Mark appeared last week at Otley Courthouse and regaled the audience with 20 of his songs throughout the evening.

The show began with three songs from his latest album “My Unfashionable Opinion”. These were Uncertainty, followed by the title track from the album and then Only Dreamers (Live the Dream). We were then treated to Long Haul White Knuckle Ride, The Moon Is Mine and Dolly Said No To Elvis. Two further songs from the current album Curly Wurly Boy and Punching Above My Weight followed and to end of the first half two older songs from his repertoire – Alleluia (or Beautiful Guitars) and Find My Love which Mark mentioned was the song that Peter Oakey, Newsreader Fiona Bruce’s stalker, had taken the lyrics from which he kept sending to her, and was one of the top ten hits by Fairground Attraction.

Throughout the first hour, Mark, who hails from South Wales originally but spent most of his early life in Bristol, interspersed the songs with anecdotes about his early life, work with Fairground Attraction and other highlights of his song writing career.

After a 20 minute break the second half continued in a similar vein with songs and banter from Mark. Three more songs from the new album The Stars Align, Clown and Forgotify opened this second period with Mark mentioning that Forgotify was written as a result of him hearing that four million songs on Spotify have never been downloaded by anyone. The next song, Little Jimmy Pain, was written as a tribute to Little Jimmy Scott the 1940s & 1950s American jazz vocalist famous for his high counter tenor voice. Sing Anyway from the new album followed and I felt this was very reminiscent of Dire Straits’ “Telegraph Road” in its structure and tone.

Mark currently lives in Highgate and is a near neighbour of Ray Davies from the Kinks. This led him to write I Know Where Ray Davies Lives which was the next song that we were treated to and this was followed by A Ghost Of Summer Past, another of his back catalogue. He then went on to tell the love story about an RAF pilot called Bernie who met a girl in South Africa during the Second World War. This turned out to be Mark’s parents for whom in 1988 he wrote the song “Perfect” which as mentioned above was Fairground Attraction’s massive worldwide hit.
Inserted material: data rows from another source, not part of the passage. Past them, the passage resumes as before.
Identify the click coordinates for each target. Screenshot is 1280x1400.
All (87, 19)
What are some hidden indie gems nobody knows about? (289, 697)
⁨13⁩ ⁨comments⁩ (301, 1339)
The audience delighted in joining in with Mark on this number.

He then slowed down the tempo to conclude the concert with Have A Go Hero. But, of course, there was the inevitable request for an encore from the audience and Mark duly obliged with Broken By A Breeze, taken from Fairground Attraction’s Live In Japan Tour Album from 1989.

Throughout the evening Mark had been superbly backed by his former Fairground Attraction bandmates – Simon Edwards on bass, Richard Marcangelo on drums and the brilliant Roger Beaujolais who dazzled on the vibraphone.

The audience who had been seated café style for the concert had enjoyed two hours of thoroughly brilliant music from this superb songwriter, guitarist and vocalist. It may have been below zero outside, but inside at Otley Courthouse the music had been red hot!